[Stored data entries]

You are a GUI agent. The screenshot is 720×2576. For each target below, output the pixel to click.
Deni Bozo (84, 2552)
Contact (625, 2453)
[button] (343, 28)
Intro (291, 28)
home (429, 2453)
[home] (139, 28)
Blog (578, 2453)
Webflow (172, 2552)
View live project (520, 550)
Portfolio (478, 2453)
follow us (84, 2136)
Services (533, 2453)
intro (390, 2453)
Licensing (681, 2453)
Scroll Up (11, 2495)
...
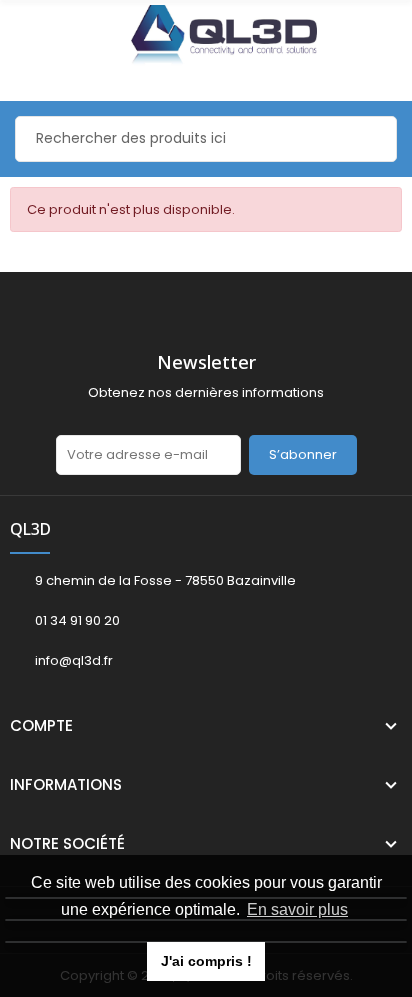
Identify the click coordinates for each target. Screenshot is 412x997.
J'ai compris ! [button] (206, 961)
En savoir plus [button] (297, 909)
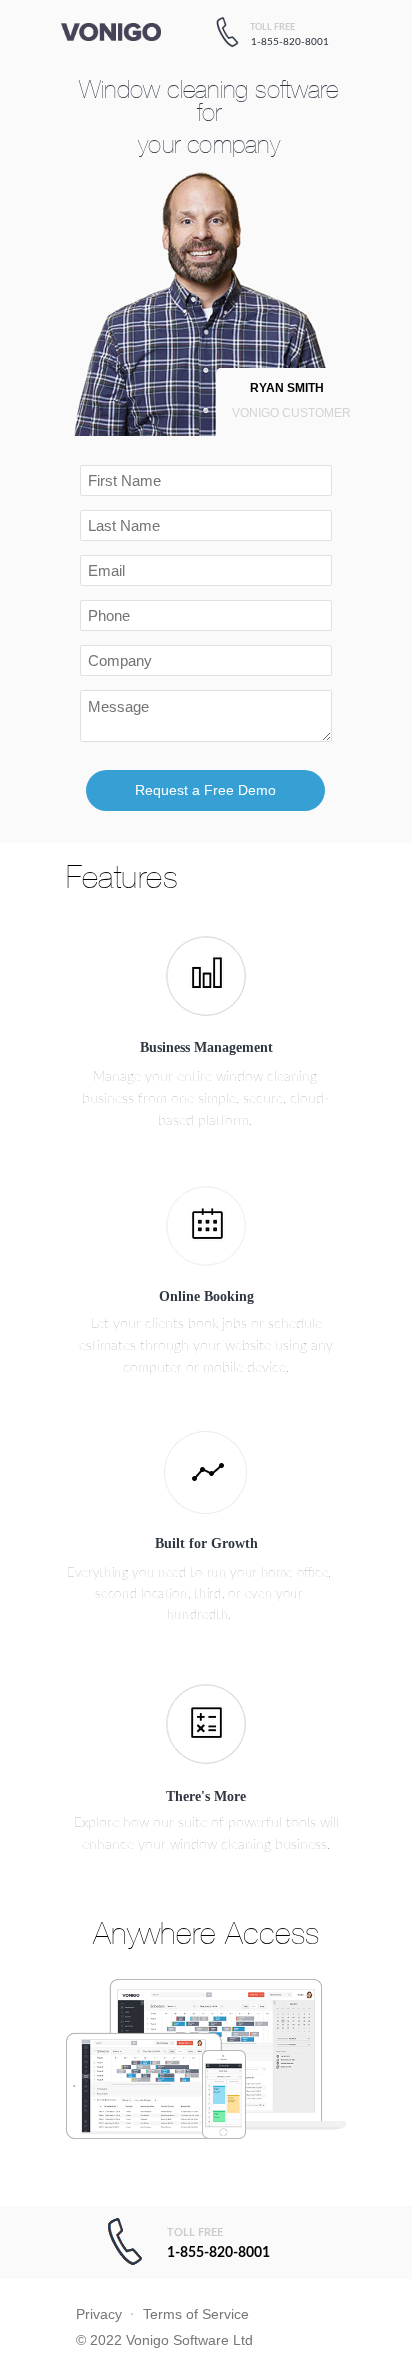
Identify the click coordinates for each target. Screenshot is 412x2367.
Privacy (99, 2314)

### What to work on
Set down, from the entries above, exactly the lines from the one with "[button] (343, 28)" up to and including the one with "Scroll Up (11, 2495)", and no other lines.

### Exercise result
[button] (343, 28)
Intro (291, 28)
home (429, 2453)
[home] (139, 28)
Blog (578, 2453)
Webflow (172, 2552)
View live project (520, 550)
Portfolio (478, 2453)
follow us (84, 2136)
Services (533, 2453)
intro (390, 2453)
Licensing (681, 2453)
Scroll Up (11, 2495)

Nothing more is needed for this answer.